However in green threads (e.g. using Christian's stackless Python,
where a thread switcher is easily added) the whole program would block
at this point. The way to fix this is [very painful <wink>].
...
Does this help? Or am I misunderstanding your complaint? Or is a
<wink> missing?
No missing wink; I think it hinges on a confusion about the meaning of your
original word "useful".

Threads can be very useful purely as a means for algorithm structuring, due
to independent control flows. Indeed, I use threads in Python most often
these days without any hope or even *use* for potential parallelism
(overlapped I/O or otherwise). It's the only non-brain-busting way to write
code now that requires advanced control of the iterator, generator,
coroutine, or even independent-agents-in-a-pipeline flavors.

Fake threads would allow code like that to run portably, and also likely
faster than with the overheads of OS-level threads. For pedagogical and
debugging purposes too, fake threads could be very much friendlier than the
real thing. Heck, we could even run them on a friendly old Macintosh
<wink>.

If all fake threads block when any hits an I/O call, waiting for the latter
to return, we're no worse off than in a single-threaded program. Being
"fake threads", it *is* a single-threaded program, so it's not even a
surprise <wink>.

Maybe in your

Py_BEGIN_ALLOW_THREADS
n = read(fd, buffer, size);
Py_END_ALLOW_THREADS

you're assuming that some other Python thread needs to run in order for the
read implementation to find something to read? Then that's a dead program
for sure, as it would be for a single-threaded run today too. I can live
with that! I don't expect fake threads to act like real threads in all
cases.

My assumption was that the BEGIN/END macros would do nothing under fake
threads -- since there isn't a real thread backing it up, a fake thread
can't yield in the middle of random C code (Python has no way to
capture/restore the C state). I didn't picture fake threads working except
as a Python-level feature, with context switches limited to bytecode
boundaries (which a stackless ceval can handle with ease; the macro context
switch above is "in the middle of" some bytecode's interpretation, and while
"green threads" may be interested in simulating the that, Tim's "fake
threads" aren't).

different-threads-for-different-heads-ly y'rs - tim




From guido@CNRI.Reston.VA.US Tue Jun 29 13:01:30 1999
From: guido@CNRI.Reston.VA.US (Guido van Rossum)
Date: Tue, 29 Jun 1999 08:01:30 -0400
Subject: Fake threads (was [Python-Dev] ActiveState & fork & Perl)
In-Reply-To: Your message of "Tue, 29 Jun 1999 00:16:34 EDT."
<000201bec1e6$2c496940$229e2299@tim>
References: <000201bec1e6$2c496940$229e2299@tim>
Message-ID: [Tim, claims not to understand Guido's
While this seems possible at first, all blocking I/O calls would
have to be redone to pass control to the thread scheduler, before
this would be useful -- a huge task!
]

[Guido replies, sketching an elaborate scheme for making threads that
are fake nevertheless act like real threads in the particular case of
potentially blocking I/O calls]
[Tim responds, explaining that without this threads are quite useful.]

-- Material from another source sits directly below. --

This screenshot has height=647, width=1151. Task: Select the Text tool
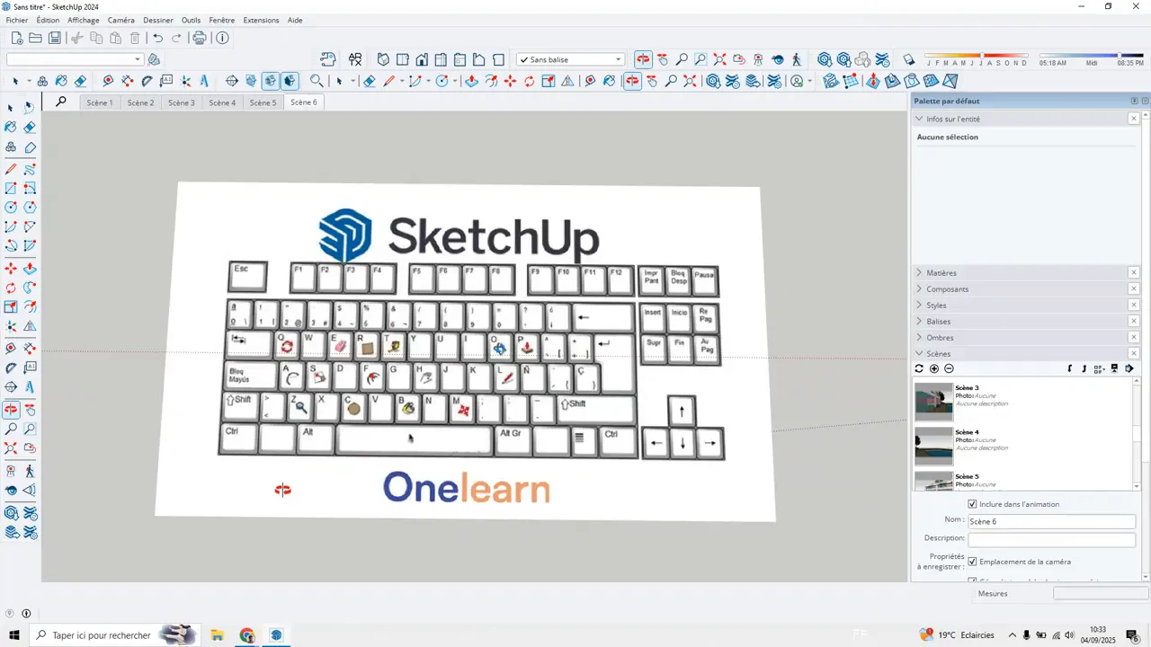[30, 367]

I guess it's all in the perspective. 99.99% of all thread apps I've
ever written use threads primarily to overlap I/O -- if there wasn't
I/O to overlap I wouldn't use a thread. I think I share this
perspective with most of the thread community (after all, threads
originate in the OS world where they were invented as a replacement
for I/O completion routines).

(And no, I don't use threads to get the use of multiple CPUs, since I
almost never have had more than one of those. And no, I wasn't
expecting the read() to be fed from another thread.)

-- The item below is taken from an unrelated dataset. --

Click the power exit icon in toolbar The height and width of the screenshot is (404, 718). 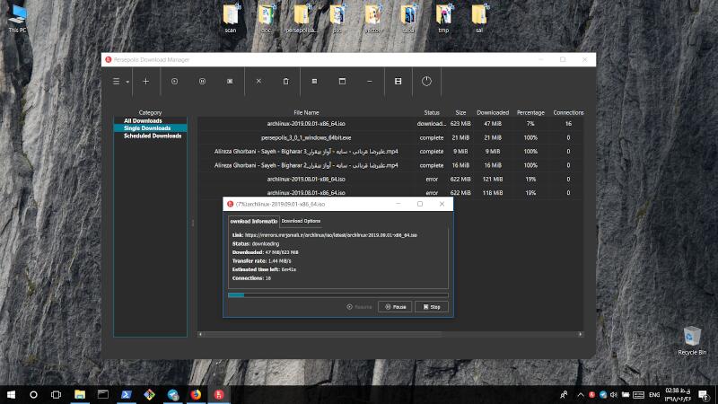click(426, 81)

As far as I can tell, all the examples you give are easily done using
coroutines. Can we call whatever you're asking for coroutines instead
of fake threads?

I think that when you mention threads, green or otherwise colored,
most people who are at all familiar with the concept will assume they
provide I/O overlapping, except perhaps when they grew up in the
parallel machine world. Certainly all examples I give in my
never-completed thread tutorial (still available at
http://www.python.org/doc/essays/threads.html) use I/O as the primary
motivator -- this kind of example appeals to simples souls
(e.g. downloading more than one file in parallel, which they probably
have already seen in action in their web browser), as opposed to
generators or pipelines or coroutines (for which you need to have some
programming theory background to appreciate the powerful abstraction
possibillities they give).

Another good use of threads (suggested by Sam) is for GUI programming.
An old GUI system, News by David Rosenthal at Sun, used threads
programmed in PostScript -- very elegant (and it failed for other
reasons -- if only he had used Python instead :-).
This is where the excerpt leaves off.